When are you going to wake up to the fact that I understand Kastrup's 'arguments' perfectly well, and yet do not agree, — Janus
There's a chasm here, that you apparently do not see. — Banno
Ah, the "the whole of existence is reducible to the patterns of excitation of the one universal field of subjectivity" thing. — Banno
The reasoning is easy enough to understand, it's the premises which are not believable. — Janus
Right, but Wittgenstein would agree with the positivists that traditional metaphysics, is meaningless in the sense that it has no referent. From the Tractatus: — Janus
6.41 The sense of the world must lie outside the world. In the world everything is as it is and happens as it does happen.
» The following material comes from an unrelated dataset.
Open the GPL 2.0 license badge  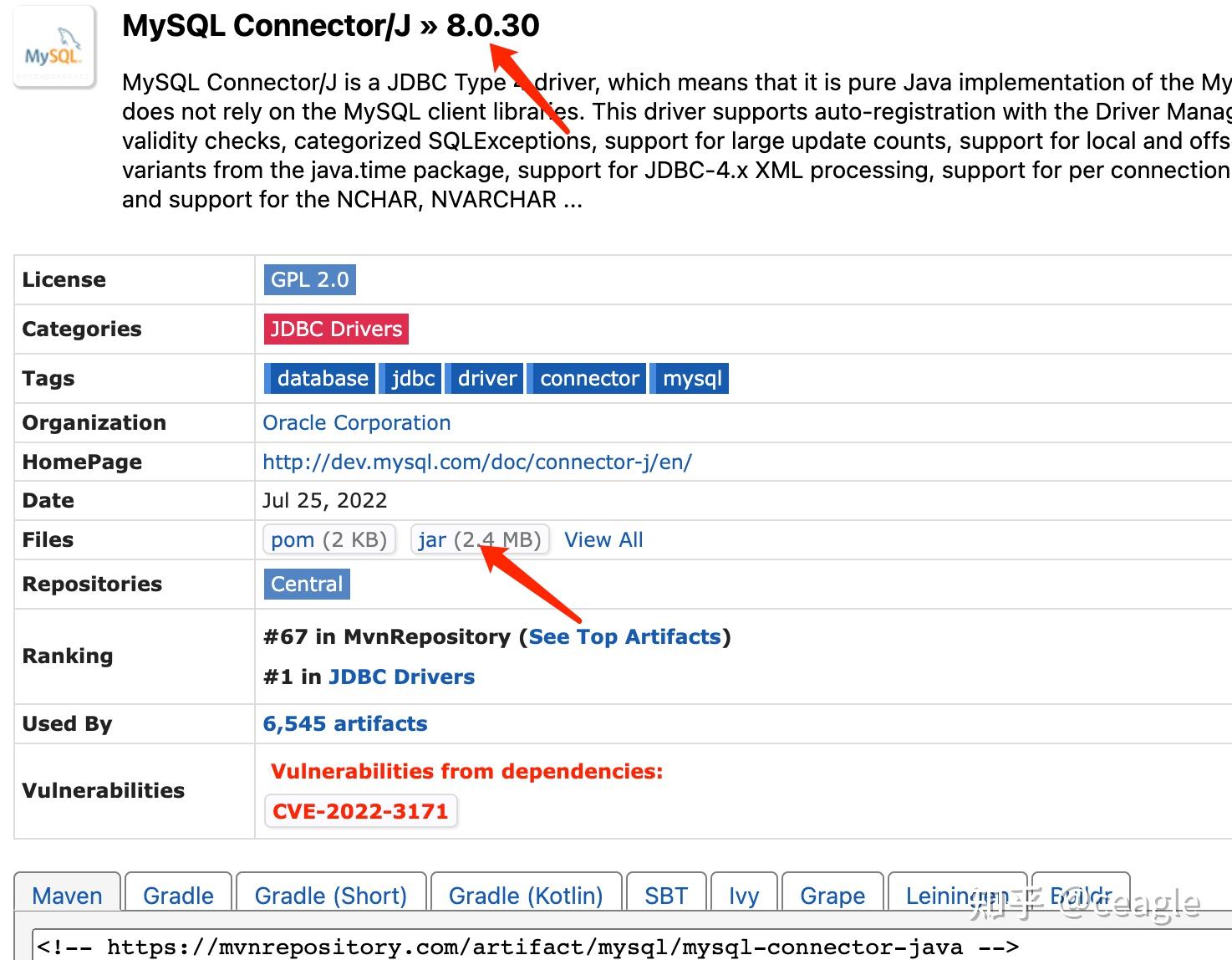point(308,279)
In it there is no value—and if there were, it would be of no value.
If there is a value which is of value, it must lie outside all happening and being-so. For all happening and being-so is accidental.
What makes it non-accidental cannot lie in the world, for otherwise this would again be accidental.
It must lie outside the world.
6.42 Hence also there can be no ethical propositions.
Propositions cannot express anything higher.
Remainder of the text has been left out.